Here are the 5 most common mistakes – and how you can avoid them.
1. Tool Shopping Before Process Analysis
The most common mistake: Teams buy a tool and then try to build their processes around it.
The Problem:
- Processes are unclear or undocumented
- The tool doesn’t fit the actual requirements
- After 6 months: Another tool in the “tool graveyard”
The Solution:
- First document the AS-IS process
- Identify concrete pain points
- Define measurable goals
- Only then: Tool selection based on requirements
Tool ≠ Solution. A tool is just a means to implement an already clear strategy.
2. Underestimating SaaS Cost Creep
Many projects start with “just $29/month”. After 2 years, it’s suddenly $1,800/month.
Typical Progression:
- Start: $29/month (Starter plan)
- Year 1: $109/month (more users)
- Year 2: $300/month (premium features)
- With 8 tools: $400 → $1,800/month
The Solution:
- Calculate Total Cost of Ownership (TCO) over 3 years
- Consider scaling and growth
- Evaluate self-hosted alternatives (often 40-60% cheaper)
- Set budget alerts
A concrete example: Zapier vs. n8n (Self-Hosted)
- Zapier: $300-600/month at medium volume
- n8n Self-Hosted: $16 server + $300 managed service = $316/month
- Savings: 40-60% with full control
3. Ignoring Vendor Lock-In
“Migration is easy” – until it costs $18,000 and takes 3 months.
The Problem:
- Proprietary APIs and data formats
- Hundreds of workflows in closed systems
- No backup or export options
- When prices increase: No alternative
The Solution:
- Use open-source tools where possible
- Use standardized APIs and data formats
- Implement regular backups
- Document your workflows externally
- Prefer self-hosted solutions
4. Operations Are Underestimated
“It runs by itself” – until the first critical error at 3 AM.
Reality:
- Monitoring and maintenance: 2-4h/week
- Updates and patches: 2-4h/month
- Error analysis and fixes: 4-8h/month
- Documentation: 2h/month
The Solution: Two options:
- In-house: Dedicated person with 4-8h/week budget
- Managed Service: External team handles operations
Important: Plan operational costs from the start, not when things are burning.

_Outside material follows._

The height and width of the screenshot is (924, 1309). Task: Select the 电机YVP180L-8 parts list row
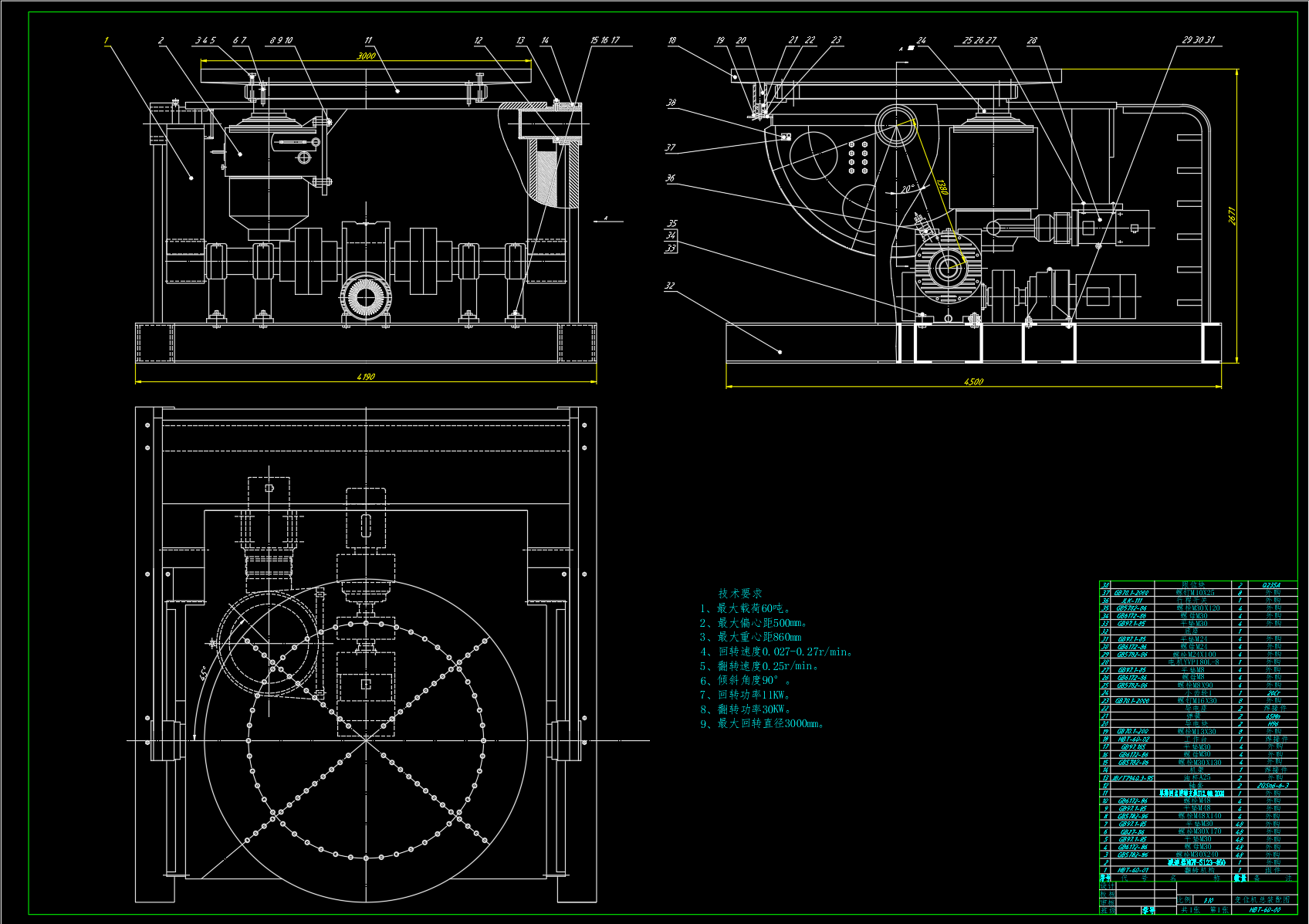pos(1194,662)
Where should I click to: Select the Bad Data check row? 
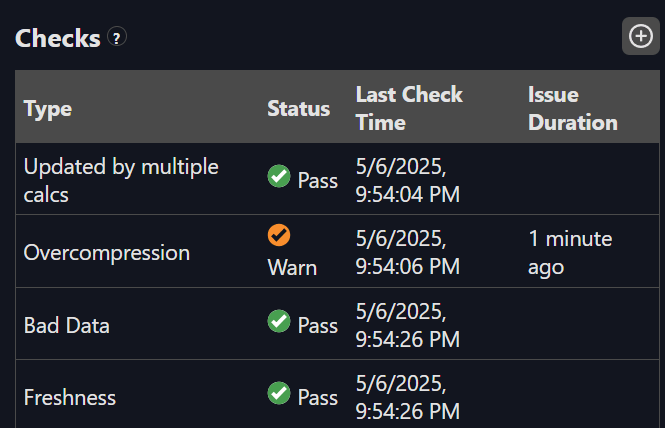click(67, 325)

5. No Clear Responsibility
“The IT team will do it” – except the IT team knows nothing about it.
The Problem:
- Business department builds workflows
- IT is not involved
- Security and compliance are ignored
- When problems occur: Finger-pointing
The Solution:
- Define clear roles and responsibilities
- Establish a change management process
- Involve IT from the beginning
- Document decisions
Typical Roles:
- Process Owner: Defines business requirements
- Technical Lead: Implements workflows
- Operations: Operates and monitors
- Security/Compliance: Reviews and approves
Conclusion: Automation Is More Than a Tool
Most automation projects fail not because of the technology, but due to:
- Lack of process clarity
- Underestimated costs
- Insufficient planning
- Missing responsibilities
Our Approach:
- Assessment: Where do you really stand?
- Strategy: What makes sense, what doesn’t?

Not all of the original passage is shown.